### What the task asks
This task calls for copying each line below that contains "Screenshot".
---------- Working data
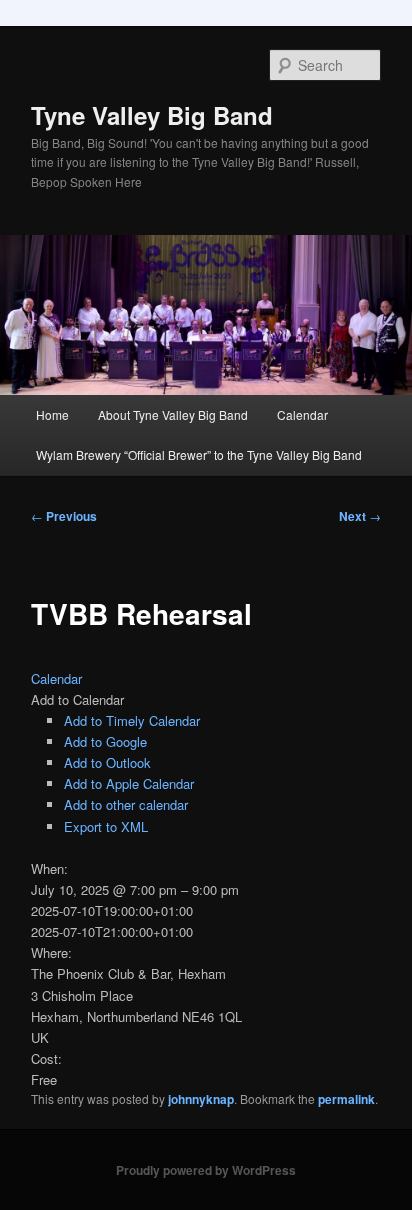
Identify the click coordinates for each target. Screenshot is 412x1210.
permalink (346, 1099)
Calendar (302, 414)
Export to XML (106, 826)
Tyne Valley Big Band (152, 115)
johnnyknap (201, 1099)
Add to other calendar (126, 804)
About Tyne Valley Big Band (173, 414)
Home (52, 414)
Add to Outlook (107, 762)
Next (360, 516)
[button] (77, 699)
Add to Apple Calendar (129, 783)
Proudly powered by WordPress (206, 1170)
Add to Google (105, 741)
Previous (64, 516)
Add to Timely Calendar (132, 720)
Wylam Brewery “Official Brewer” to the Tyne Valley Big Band (199, 454)
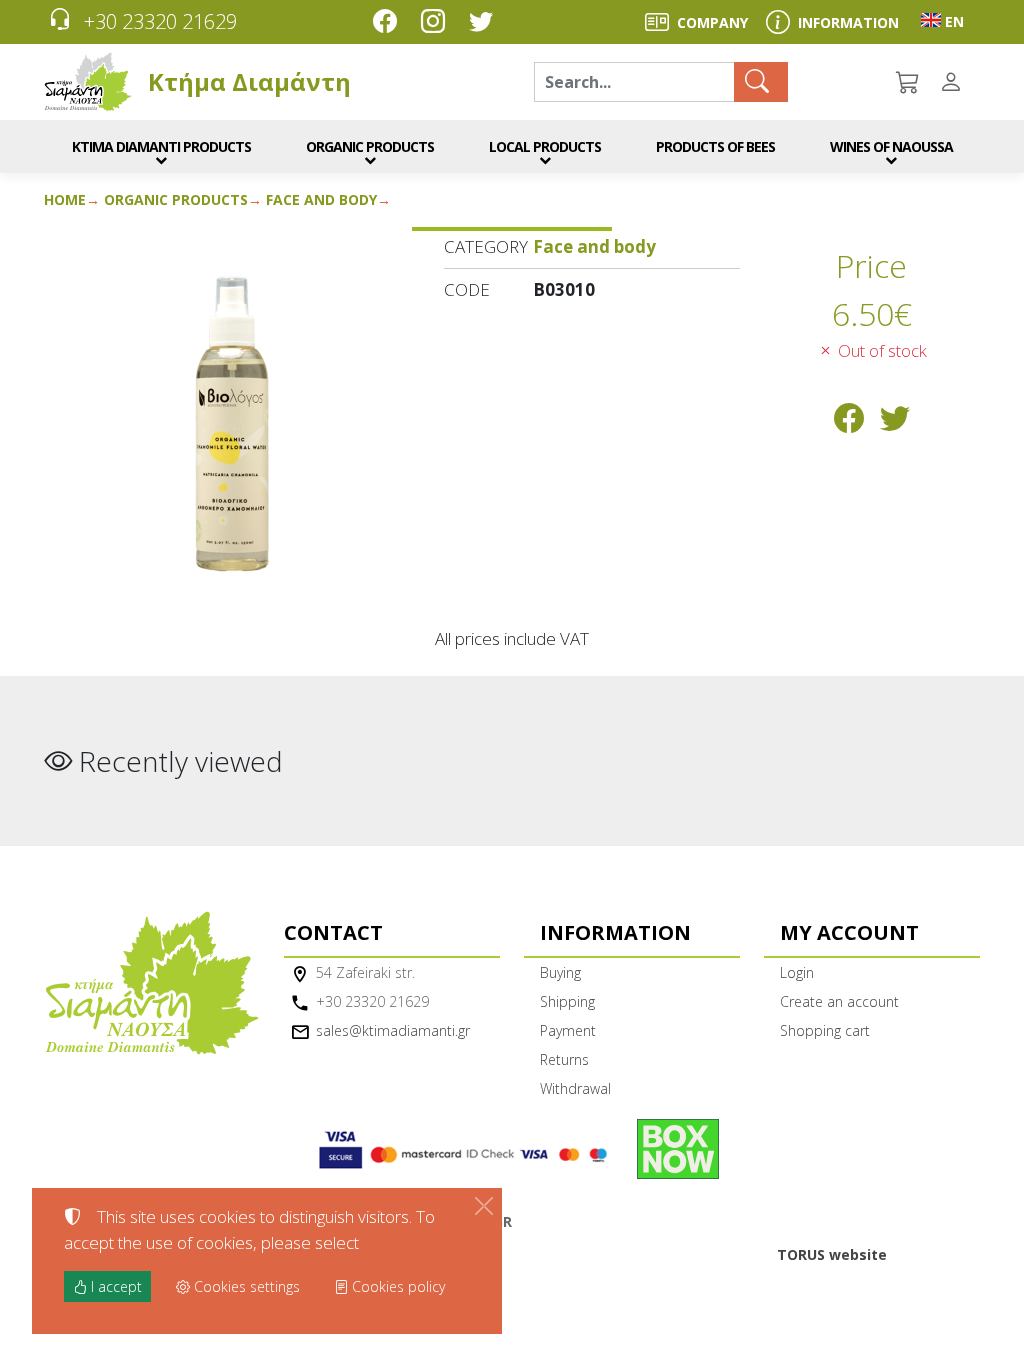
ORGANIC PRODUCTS (370, 146)
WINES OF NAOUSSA (891, 146)
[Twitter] (485, 23)
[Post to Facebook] (849, 423)
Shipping (567, 1001)
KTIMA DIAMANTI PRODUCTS (161, 146)
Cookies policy (396, 1286)
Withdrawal (575, 1088)
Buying (560, 972)
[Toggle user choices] (955, 82)
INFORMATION (848, 22)
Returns (564, 1059)
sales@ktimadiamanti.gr (393, 1030)
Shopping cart (825, 1030)
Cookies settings (245, 1286)
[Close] (484, 1206)
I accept (114, 1286)
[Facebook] (389, 23)
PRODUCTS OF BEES (715, 146)
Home (65, 199)
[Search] (761, 82)
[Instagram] (437, 23)
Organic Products (176, 199)
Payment (568, 1030)
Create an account (839, 1001)
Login (797, 972)
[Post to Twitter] (895, 423)
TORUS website (832, 1254)
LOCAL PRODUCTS (545, 146)
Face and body (321, 199)
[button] (909, 82)
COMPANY (712, 22)
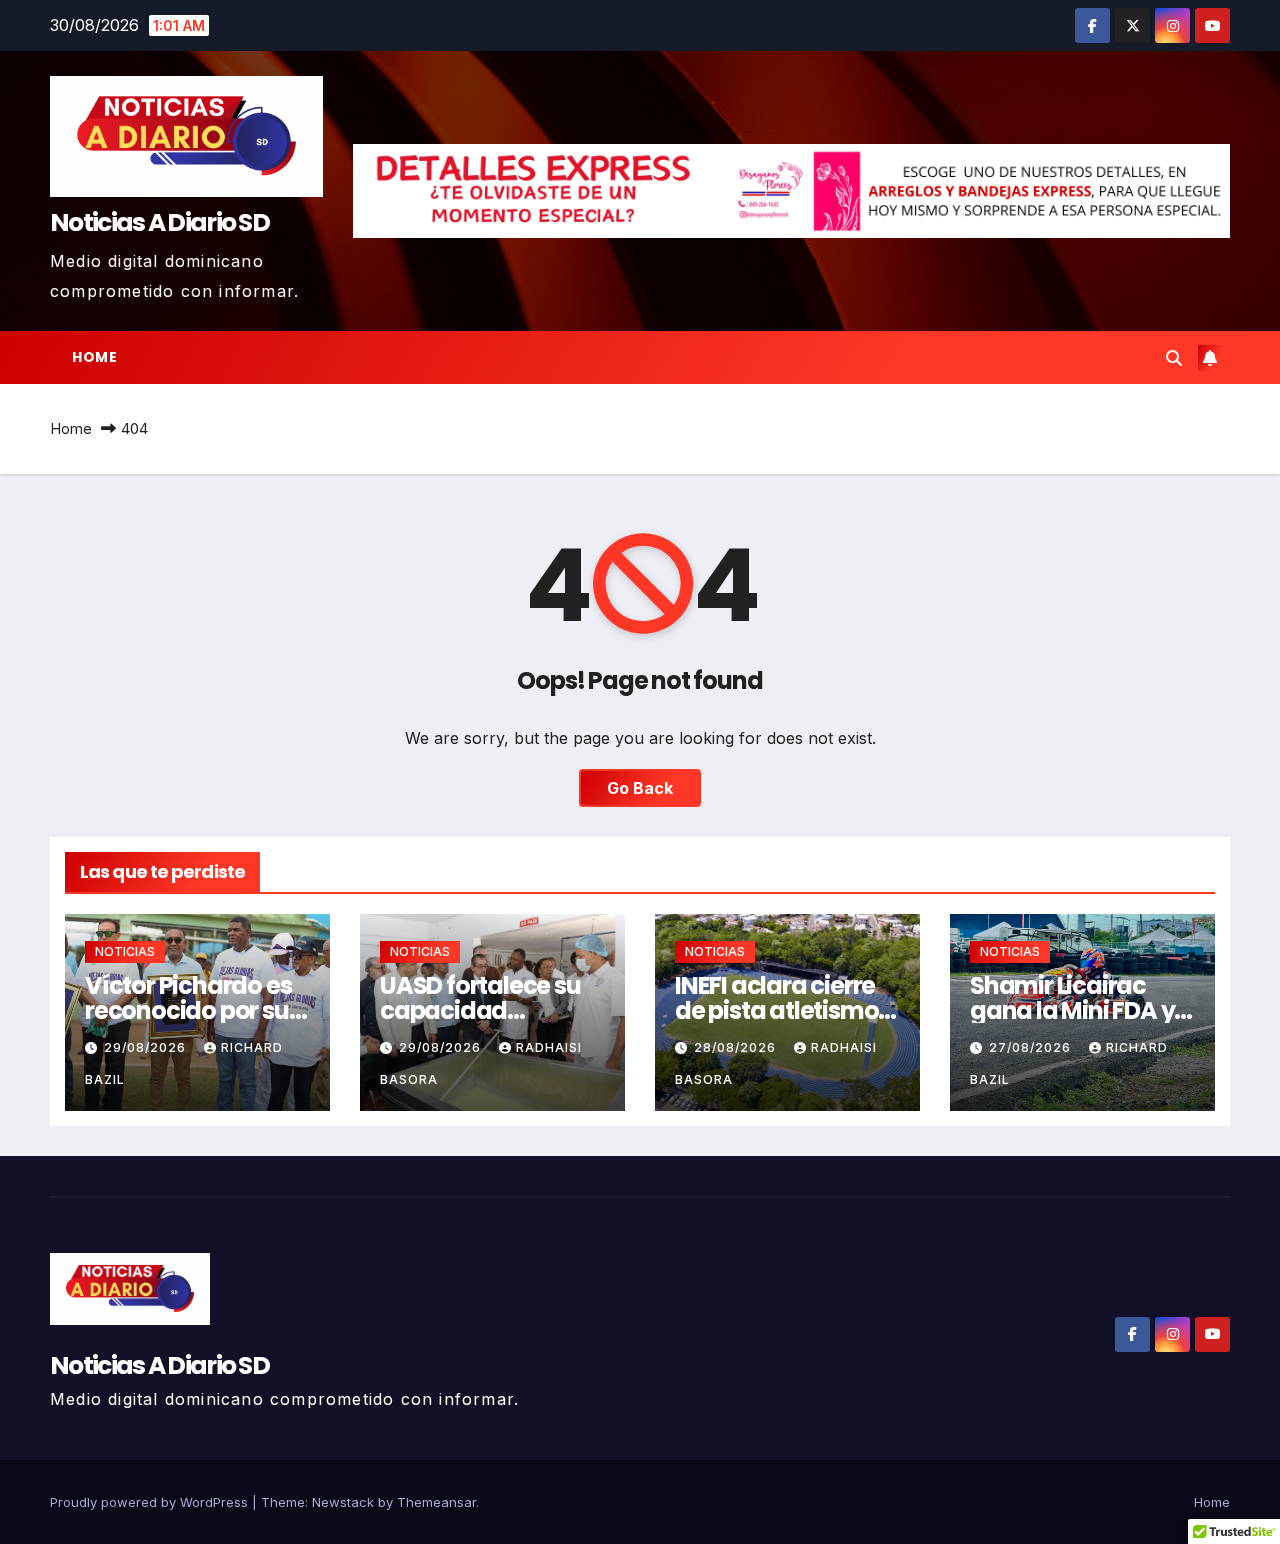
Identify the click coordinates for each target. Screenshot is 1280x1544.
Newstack (343, 1502)
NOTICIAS (125, 951)
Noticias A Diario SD (159, 222)
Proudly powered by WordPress (151, 1502)
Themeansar (436, 1502)
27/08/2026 (1032, 1047)
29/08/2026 (147, 1047)
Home (94, 357)
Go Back (640, 788)
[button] (1174, 358)
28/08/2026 (737, 1047)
--------------------
### Completed exercise
Identify the click coordinates for each target. Screenshot is 412x1210.
Identify the click coordinates for each target. Screenshot is 1280x1544.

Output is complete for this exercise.